_Your instructions_:
Repeat nothing but the lines below running from the one containing "Explore Partnerships (325, 651)" to the one containing "Visit homepage (83, 308)". Keep both end lines.

(Records excerpted from a collection)

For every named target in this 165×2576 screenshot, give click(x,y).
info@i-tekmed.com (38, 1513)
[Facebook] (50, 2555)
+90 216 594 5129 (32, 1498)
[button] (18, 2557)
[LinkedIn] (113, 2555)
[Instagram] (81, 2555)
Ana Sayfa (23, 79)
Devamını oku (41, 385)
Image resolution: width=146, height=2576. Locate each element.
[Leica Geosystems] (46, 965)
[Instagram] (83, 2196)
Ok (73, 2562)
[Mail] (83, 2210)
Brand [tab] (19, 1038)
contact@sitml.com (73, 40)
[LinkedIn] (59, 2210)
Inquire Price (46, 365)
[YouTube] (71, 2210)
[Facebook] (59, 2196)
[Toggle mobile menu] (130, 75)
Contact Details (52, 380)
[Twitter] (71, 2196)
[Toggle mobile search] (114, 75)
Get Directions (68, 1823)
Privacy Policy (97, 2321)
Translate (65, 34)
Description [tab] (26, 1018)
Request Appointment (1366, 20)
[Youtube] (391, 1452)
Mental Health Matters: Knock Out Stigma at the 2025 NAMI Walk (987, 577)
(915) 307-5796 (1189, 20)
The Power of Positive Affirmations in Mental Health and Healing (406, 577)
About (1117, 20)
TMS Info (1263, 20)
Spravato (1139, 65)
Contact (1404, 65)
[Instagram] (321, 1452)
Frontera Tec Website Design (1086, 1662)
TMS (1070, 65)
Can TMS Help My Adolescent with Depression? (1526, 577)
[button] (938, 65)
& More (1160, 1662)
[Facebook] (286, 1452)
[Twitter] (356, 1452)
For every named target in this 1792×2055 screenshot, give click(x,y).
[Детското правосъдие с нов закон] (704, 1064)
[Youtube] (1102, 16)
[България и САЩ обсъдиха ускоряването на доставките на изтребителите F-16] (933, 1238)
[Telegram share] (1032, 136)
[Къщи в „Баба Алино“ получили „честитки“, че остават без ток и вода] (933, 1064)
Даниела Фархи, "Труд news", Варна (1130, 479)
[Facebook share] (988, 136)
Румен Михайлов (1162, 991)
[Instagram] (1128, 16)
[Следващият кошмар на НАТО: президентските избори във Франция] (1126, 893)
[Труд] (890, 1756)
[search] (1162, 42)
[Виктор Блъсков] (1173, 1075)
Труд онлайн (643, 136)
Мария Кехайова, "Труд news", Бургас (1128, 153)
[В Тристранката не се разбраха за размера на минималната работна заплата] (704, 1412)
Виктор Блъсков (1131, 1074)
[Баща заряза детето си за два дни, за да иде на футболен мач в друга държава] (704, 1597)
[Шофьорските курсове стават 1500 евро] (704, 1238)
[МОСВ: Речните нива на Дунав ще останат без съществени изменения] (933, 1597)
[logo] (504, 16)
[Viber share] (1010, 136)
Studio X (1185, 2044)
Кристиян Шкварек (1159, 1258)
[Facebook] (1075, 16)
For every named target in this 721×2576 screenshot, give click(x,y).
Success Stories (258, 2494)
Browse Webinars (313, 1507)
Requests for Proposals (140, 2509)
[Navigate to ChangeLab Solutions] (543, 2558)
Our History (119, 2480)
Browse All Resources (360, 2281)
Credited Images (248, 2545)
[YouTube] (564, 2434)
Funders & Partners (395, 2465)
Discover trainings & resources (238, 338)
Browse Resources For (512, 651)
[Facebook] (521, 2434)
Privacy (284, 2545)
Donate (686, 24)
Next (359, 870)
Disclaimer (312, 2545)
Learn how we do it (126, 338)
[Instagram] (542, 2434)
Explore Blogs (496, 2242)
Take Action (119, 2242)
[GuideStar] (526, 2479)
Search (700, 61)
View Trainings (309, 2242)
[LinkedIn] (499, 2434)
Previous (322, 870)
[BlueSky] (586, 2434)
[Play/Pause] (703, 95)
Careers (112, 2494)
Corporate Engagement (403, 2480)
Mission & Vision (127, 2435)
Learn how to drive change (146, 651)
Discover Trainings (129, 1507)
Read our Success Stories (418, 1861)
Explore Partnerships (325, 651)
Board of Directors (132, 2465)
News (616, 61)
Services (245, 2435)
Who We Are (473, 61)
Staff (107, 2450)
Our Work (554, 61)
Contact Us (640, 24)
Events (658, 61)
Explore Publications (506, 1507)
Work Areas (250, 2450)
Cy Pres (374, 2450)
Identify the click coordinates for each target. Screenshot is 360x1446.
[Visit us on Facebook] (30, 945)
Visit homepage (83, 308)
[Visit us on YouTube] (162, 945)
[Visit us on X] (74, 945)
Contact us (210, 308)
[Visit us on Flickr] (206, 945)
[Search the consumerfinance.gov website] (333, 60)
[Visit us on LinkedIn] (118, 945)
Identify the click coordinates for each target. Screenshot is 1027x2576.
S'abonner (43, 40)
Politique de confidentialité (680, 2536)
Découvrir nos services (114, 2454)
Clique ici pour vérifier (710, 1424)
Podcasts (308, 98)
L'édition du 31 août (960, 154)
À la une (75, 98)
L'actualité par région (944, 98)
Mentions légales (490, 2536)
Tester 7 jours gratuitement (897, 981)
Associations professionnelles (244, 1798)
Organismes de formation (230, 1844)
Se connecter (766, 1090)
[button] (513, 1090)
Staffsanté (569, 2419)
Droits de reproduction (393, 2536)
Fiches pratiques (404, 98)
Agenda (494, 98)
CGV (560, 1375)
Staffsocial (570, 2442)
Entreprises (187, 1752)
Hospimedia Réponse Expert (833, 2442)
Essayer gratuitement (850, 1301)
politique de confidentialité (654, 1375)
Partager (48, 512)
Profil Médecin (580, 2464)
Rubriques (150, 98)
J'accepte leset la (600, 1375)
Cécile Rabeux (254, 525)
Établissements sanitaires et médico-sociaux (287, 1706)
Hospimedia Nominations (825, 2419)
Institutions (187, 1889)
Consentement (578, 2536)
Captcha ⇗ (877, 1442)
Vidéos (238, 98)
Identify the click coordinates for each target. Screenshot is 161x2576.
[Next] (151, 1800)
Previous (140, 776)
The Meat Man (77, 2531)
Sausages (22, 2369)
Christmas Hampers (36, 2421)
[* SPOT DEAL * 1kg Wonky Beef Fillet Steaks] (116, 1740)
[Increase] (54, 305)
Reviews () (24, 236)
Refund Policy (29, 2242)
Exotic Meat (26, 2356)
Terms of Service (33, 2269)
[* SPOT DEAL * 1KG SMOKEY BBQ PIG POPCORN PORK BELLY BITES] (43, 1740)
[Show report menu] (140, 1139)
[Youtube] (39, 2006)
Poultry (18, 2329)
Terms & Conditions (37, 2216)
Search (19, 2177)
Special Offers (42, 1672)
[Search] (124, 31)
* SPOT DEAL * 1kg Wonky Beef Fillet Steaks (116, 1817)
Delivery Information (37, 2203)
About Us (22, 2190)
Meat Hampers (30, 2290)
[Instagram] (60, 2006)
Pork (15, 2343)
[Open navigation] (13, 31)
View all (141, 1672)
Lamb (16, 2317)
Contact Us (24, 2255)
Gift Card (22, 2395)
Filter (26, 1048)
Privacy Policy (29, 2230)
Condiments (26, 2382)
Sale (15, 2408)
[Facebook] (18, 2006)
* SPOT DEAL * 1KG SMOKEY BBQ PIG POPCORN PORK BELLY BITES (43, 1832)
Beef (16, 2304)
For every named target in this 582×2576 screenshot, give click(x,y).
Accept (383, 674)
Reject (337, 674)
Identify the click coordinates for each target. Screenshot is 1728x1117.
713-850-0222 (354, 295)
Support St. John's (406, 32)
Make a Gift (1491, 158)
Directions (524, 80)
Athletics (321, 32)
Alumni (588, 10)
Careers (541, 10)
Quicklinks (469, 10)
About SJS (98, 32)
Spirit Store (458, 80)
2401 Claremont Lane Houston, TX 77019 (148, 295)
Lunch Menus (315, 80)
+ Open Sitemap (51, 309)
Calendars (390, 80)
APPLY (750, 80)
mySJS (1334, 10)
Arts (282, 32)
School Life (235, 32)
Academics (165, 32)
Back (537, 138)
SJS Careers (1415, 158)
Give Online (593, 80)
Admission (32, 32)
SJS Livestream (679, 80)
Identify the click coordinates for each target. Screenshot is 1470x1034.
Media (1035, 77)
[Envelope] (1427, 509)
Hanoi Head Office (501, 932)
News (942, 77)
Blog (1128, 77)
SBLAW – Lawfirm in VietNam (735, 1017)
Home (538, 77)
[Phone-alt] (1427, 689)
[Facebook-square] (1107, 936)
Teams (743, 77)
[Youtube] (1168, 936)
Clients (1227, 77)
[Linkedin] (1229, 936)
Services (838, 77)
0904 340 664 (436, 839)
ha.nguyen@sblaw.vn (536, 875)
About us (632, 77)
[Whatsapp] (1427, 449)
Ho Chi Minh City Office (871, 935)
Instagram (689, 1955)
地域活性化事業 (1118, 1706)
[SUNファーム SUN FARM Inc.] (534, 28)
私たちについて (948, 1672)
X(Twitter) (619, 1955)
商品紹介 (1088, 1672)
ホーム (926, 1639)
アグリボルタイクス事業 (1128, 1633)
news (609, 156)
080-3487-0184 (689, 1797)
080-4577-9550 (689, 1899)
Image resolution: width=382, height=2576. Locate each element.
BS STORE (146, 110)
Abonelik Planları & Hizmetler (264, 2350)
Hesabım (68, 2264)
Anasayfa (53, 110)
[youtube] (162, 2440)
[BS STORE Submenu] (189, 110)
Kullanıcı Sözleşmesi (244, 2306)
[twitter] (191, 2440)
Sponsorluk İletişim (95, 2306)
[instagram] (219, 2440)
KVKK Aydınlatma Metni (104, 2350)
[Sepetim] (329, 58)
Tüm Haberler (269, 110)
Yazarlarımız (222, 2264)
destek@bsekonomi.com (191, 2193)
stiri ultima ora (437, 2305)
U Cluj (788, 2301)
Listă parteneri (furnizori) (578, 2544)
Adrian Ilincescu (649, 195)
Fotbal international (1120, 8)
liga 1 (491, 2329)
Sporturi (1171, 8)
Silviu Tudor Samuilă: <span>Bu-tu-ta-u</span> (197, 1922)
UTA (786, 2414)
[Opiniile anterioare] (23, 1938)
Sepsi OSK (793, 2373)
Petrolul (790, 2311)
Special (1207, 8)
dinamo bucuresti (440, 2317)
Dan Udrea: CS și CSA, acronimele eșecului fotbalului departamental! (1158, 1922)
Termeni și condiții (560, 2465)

_Answer to this task_:
Explore Partnerships (325, 651)
Board of Directors (132, 2465)
News (616, 61)
Services (245, 2435)
Who We Are (473, 61)
Staff (107, 2450)
Our Work (554, 61)
Contact Us (640, 24)
Events (658, 61)
Explore Publications (506, 1507)
Work Areas (250, 2450)
Cy Pres (374, 2450)
Identify the click coordinates for each target. Screenshot is 360x1446.
[Visit us on Facebook] (30, 945)
Visit homepage (83, 308)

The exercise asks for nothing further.